Ruling is to the benefit of businesses, risk professionals and insurance buyers, states UK risk management association
The Association of Risk and Insurance Managers (Airmic) has welcomed a ruling by the High Court, which found in favour of the group of SME policyholders who had business interruption claims that were linked to the coronavirus pandemic rejected by insurers.
The test case was brought on their behalf by the Financial Conduct Authority, which said it was seeking clarity on how wordings under ‘the occurrence of human infectious or contagious disease’ and ‘denial of access’ clauses should respond.
The High Court ruled in favour of the FCA’s interpretation of non-damage BI policy wordings across the majority of key contention areas. The judgement on 15 September also clarified that the pandemic and the Government and public response were a single cause of the covered loss.
“Insurers should reflect on the clarity provided here,” said Christopher Woolard, interim chief executive of the FCA, noting that “roadblocks to successful claims” had been removed.
Airmic chief executive John Ludlow said the associated was pleased, on behalf of its members, with the ruling which vindicated SME policyholders. ”2020 has already been a tough year for business across most sectors, due to COVID, which has been exacerbated by the harsh insurance market.

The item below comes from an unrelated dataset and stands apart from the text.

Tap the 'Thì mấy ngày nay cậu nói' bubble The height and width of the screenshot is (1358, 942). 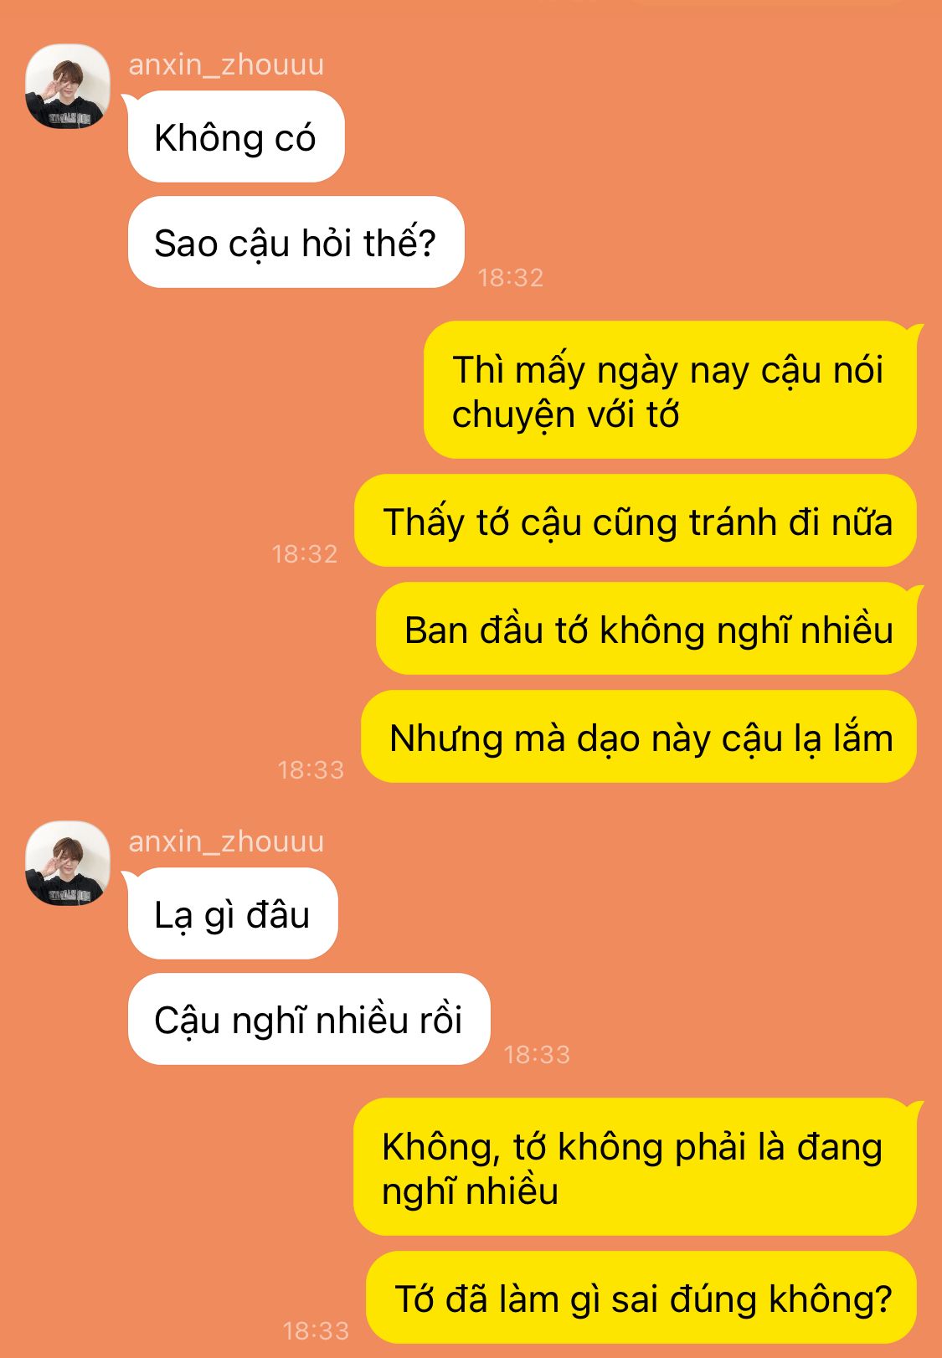tap(670, 390)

”We think this ruling is to the benefit of businesses, risk professionals and insurance buyers, but importantly should serve to smooth a period of uncertainty faced by policyholders, and especially for those in the SME space.”
Meanwhile, Christopher Croft, CEO of London broking association LIIBA praised the swift action of the regulator and said the insurance industry would have to work hard to rebuild its tarnished reputation.
“Clients deserve clarity, and the fact that this case had to take place at all is a rebuke to our industry and the often obscure language we use. Customers deserve to understand exactly what it is they are getting in language they recognise.”
“The swift action taken by the FCA to bring clarity after the fact is to be commended. Many other countries are looking on with interest as their BI cases grind slowly through their legal systems.”
“The fact that the court found in favour of the policyholders hopefully brings this action to a close,” he added. ”The industry’s reputation has been damaged by the debate over exactly what is or is not insured, and we need to think hard about how we redress that and introduce absolute clarity into the product our customers buy.”
”This will include challenging the principles at the heart of these cases – principles which insurers have held dear but which we have seen make no sense to the general public.”